Foto EFE

El impresionante triunfo de Nayib Bukele en las recientes elecciones en  El Salvador y su fuerte apoyo popular originan estas líneas de reflexión. Mucha gente se pregunta si necesitamos en nuestro medio un Bukele, una fuerte personalidad política con claros objetivos y de algún modo, por lo menos por ahora, buenos resultados.

Lo primero que hay que aclararse es que Bukele de acuerdo con los estándares  reconocidos no sería un demócrata, o en todo caso se encuentra en tránsito de convertirse  en dictador. Un consenso universal de los estudiosos de la Política conceptúa a la democracia unida a la idea del Estado de derecho. Me explico, la democracia hoy se entiende como un gobierno limitado, regido por la ley, y de manera especial por una ley superior que llamamos Constitución. Además, el régimen democrático tiene como tarea fundamental  proteger y fomentar los derechos de la persona humana, entre ellos la elección libre de sus gobernantes  que impidan, gracias al principio de la alternabilidad la perpetuación de los gobernantes en el poder. Además, es una democracia pluralista donde actúan con libertad, dentro de la ley, todos los partidos y movimientos que aspiran al poder, sostenida en una sociedad civil libre y abierta, y erige como principio cardinal la división de poderes que impida que una de sus ramas, la rama ejecutiva, imponga sus dictados tanto a la rama judicial como a la rama legislativa. Ese concepto, el concepto moderno de democracia que llamamos liberal, tiene su época de oro de promoción en el planeta entero en los años que siguieron a la segunda posguerra, a mediados del siglo pasado, y que hoy como ayer se encuentra fuertemente jaqueada por regímenes que compiten con ellas, sea autoritarios, sea totalitarios, estos últimos los más peligrosos  pues niegan la libertad del ser humano, lo despojan de sus derechos, y lo someten de formas absoluta a los dictados de los usurpadores que controlan y pretenden perpetuarse en el poder.

Cabría preguntarse el porqué las democracias se derrumban y abren las puertas a experiencias dictatoriales, y terminan los pueblos sufriendo duros procesos de lo cual a la larga terminan arrepintiéndose. Esta pregunta no es fácil de responder, pues cada realidad es distinta y el rol de los factores intervinientes varía de acuerdo con su especificidad. En nuestra Latinoamérica destacaría el tema de la cultura cívica, es decir, no hemos sido capaces de construir una sólida ciudadanía, donde se jerarquicen como valores intangibles  tanto “el gobierno de las leyes por sobre el gobierno de los hombres”, como la jerarquía de nuestra libertad y nuestros derechos, tal como los reconoce la Constitución; pero además hemos sido incapaces de construir instituciones fuertes y respetadas, y de manera particular destacando la relevancia para la defensa del derecho de las instituciones judiciales.
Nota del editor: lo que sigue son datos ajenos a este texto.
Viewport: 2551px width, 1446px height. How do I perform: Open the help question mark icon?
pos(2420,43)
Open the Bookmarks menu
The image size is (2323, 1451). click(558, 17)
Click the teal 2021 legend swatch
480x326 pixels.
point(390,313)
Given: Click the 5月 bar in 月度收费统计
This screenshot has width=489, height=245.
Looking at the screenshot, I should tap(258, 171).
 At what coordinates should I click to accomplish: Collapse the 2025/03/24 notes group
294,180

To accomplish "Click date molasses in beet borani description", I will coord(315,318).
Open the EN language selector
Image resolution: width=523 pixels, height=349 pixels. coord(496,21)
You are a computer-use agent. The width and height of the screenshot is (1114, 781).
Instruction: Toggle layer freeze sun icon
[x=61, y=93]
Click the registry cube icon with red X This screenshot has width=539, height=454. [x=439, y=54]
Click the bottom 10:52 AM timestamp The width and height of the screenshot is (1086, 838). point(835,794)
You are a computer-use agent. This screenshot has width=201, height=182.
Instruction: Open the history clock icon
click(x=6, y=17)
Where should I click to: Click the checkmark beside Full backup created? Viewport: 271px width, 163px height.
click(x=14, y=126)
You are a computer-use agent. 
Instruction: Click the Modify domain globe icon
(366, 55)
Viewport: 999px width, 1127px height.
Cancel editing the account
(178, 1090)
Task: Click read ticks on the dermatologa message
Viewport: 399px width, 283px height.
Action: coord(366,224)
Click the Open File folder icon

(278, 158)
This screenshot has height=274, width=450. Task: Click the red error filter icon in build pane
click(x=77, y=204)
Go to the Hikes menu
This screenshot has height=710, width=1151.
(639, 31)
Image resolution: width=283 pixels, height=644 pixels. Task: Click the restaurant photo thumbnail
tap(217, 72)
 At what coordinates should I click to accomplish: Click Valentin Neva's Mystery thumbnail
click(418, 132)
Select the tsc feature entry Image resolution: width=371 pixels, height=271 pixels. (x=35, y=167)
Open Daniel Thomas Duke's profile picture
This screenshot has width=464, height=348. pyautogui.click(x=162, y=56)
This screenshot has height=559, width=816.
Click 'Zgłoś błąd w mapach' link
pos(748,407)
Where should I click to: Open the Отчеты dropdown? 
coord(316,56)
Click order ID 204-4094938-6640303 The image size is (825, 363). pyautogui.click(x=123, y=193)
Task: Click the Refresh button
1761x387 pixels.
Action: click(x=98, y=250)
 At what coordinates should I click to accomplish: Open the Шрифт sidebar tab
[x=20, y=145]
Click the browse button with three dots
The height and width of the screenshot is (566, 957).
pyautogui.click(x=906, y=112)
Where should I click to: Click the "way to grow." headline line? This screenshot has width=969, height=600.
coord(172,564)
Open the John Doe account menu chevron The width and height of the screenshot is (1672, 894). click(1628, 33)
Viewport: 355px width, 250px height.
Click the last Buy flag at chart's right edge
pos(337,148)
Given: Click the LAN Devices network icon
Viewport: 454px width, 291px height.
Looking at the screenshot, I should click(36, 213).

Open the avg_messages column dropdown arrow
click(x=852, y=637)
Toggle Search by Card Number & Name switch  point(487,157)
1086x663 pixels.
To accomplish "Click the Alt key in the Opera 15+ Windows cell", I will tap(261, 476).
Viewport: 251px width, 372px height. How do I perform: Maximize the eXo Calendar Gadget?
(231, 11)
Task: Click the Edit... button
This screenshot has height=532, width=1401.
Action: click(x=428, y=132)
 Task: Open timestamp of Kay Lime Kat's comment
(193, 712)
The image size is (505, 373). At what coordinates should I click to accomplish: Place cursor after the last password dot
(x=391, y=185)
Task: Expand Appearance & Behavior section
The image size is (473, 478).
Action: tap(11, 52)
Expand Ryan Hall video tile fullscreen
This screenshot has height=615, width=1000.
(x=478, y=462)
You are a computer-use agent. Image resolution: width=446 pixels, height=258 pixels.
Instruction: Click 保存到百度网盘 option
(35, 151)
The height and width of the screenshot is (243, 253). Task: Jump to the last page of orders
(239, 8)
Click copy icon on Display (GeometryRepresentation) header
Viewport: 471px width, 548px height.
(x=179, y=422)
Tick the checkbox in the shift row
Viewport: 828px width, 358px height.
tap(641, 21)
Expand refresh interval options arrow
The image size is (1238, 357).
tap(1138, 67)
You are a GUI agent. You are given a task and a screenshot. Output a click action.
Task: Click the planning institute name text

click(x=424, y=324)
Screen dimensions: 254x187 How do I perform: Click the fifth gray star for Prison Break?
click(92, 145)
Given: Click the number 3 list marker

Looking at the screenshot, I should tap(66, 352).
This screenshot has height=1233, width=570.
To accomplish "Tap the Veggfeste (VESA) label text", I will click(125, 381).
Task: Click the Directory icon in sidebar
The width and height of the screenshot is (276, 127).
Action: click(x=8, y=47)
Dos elementos gruesos también destacaría: el cáncer de la corrupción, cuyas políticas para impedirla  han naufragado la mayoría de las veces en buenas intenciones; y la ausencia de vigor de las élites en el compromiso democrático, que exige conductas nobles en defensa del interés general por encima del interés particular de los actores políticos, y que se cimentan  en acuerdos partidarios que estimulen  la gobernanza del régimen político democrático.

La carencia de los elementos señalados alienta el personalismo autoritario de seres humanos que se valen de la metodología democrática para una vez asumido el poder destruirla, lo cual crece con el populismo de dirigentes que perviertes las instituciones en función de sus propósitos de perpetuarse en el poder, desgracia a lo que se suma muchas veces su naturaleza carismática, fortalecida por un pueblo sin ciudadanía conducido irracionalmente hacia su envilecimiento y perdición.

La democracia liberal, no nos engañemos, experimenta una hora difícil, cuyas proyecciones hacia el futuro son difíciles de prever. Lo cierto es que el personalismo autoritario (del cual Bukele no es sino su más reciente manifestación) ha vuelto por sus fueros, y será imposible de contener si no repensamos nuestra visión de la democracia, y cómo salvarla de enemigos cada vez más tenaces.